Handling Product Changes

Scenario: A two-step checkout becomes a three-step checkout.

Old events: checkout_started, checkout_completed New events: checkout_started, checkout_shipping_selected, checkout_completed

Resolution:

  1. Add the new event (checkout_shipping_selected) as a new schema. No existing events change.
  2. Add an optional field checkout_step_count to checkout_completed (value: 2 for old flow, 3 for new flow).
  3. Downstream consumers that count checkout steps adapt to the new event without breaking.

Scenario: "Likes" are renamed to "Reactions" with multiple types.
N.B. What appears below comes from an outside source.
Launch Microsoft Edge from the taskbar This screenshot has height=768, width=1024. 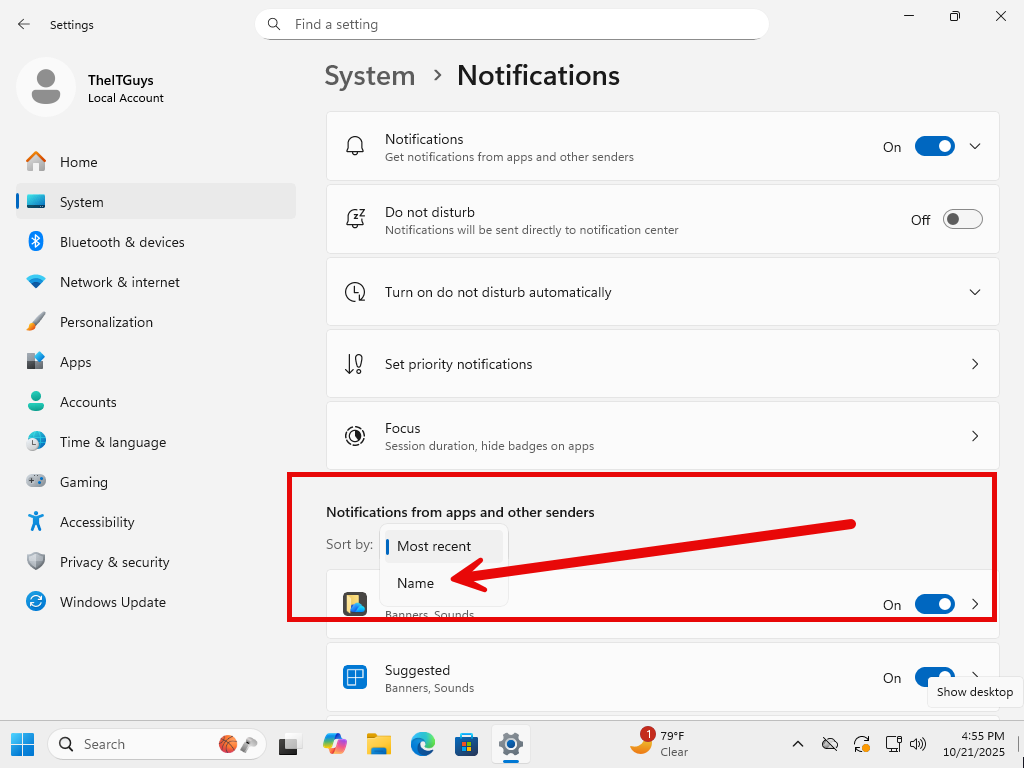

Old event: post_liked with {post_id} New event: post_reacted with {post_id, reaction_type}

Resolution:

  1. Introduce post_reacted as a new event.
  2. Deprecate post_liked. Continue emitting it alongside post_reacted for one release cycle.
  3. The deprecated post_liked event carries a property _deprecated: true and _replacement: "post_reacted".
  4. Consumers migrate to post_reacted. After migration, stop emitting post_liked.

Trade-offs

DecisionUpsideDownside
Intent-based namingSurvives UI changesRequires upfront thought about user intent
Schema registryCentral validation, discoveryRegistry is a dependency that can fail
Additive-only evolutionNever breaks consumersSchemas accumulate deprecated fields
Dual-emit during migrationNo consumer downtimeTemporary data duplication
Client-side validationCatches errors at the sourceSchema updates require app releases

Failure Modes

  • Schema registry unavailable: Client falls back to permissive mode (send without validation). Flag events for retroactive validation.
  • Consumer depends on deprecated field: Consumer silently reads null/default values. Mitigation: log deprecation warnings in consumer pipelines, not just producer.
  • Enum expansion breaks consumer: A new reaction_type value causes a consumer's switch statement to hit the default case. Mitigation: consumers must always handle unknown enum values gracefully.
  • Schema version mismatch across platforms: Android sends v3, iOS sends v2 of the same event. Consumers must handle multiple versions simultaneously.

Scaling Considerations

  • At 500+ event types with 5+ versions each, the schema registry becomes a critical service. Cache schemas aggressively on the client and in the pipeline.
  • Automated schema compatibility checks in CI: reject PRs that introduce backward-incompatible changes without a migration plan.
  • Generate client-side tracking code from schemas to prevent drift between schema definitions and actual event payloads.

Observability

  • Track: schema validation failure rate by event type, deprecated field usage rate, schema version distribution across clients.
  • Alert on: validation failure rate exceeding 1% for any event type, deprecated field usage not declining after deprecation announcement.
  • Dashboard: event catalog showing all events, their versions, field definitions, and consumer list.

Key Takeaways

  • Name events by user intent, not UI elements. UI changes constantly; user intent is stable.
  • Separate stable identifiers from display values. Never let a downstream query depend on a display string.
  • Evolve schemas additively. Adding fields is safe; removing or renaming is not.
  • Dual-emit during transitions. Give consumers time to migrate before removing old events.
  • Validate at the source. A schema error caught on the client is worth ten pipeline debugging sessions.

Further Reading

Final Thoughts

Event schemas are the API contract between your product and your data consumers. Treat them with the same rigor as your public API. Version them, document them, validate them, and evolve them intentionally. The cost of a broken schema is not a failed build. It is weeks of decisions based on corrupted data.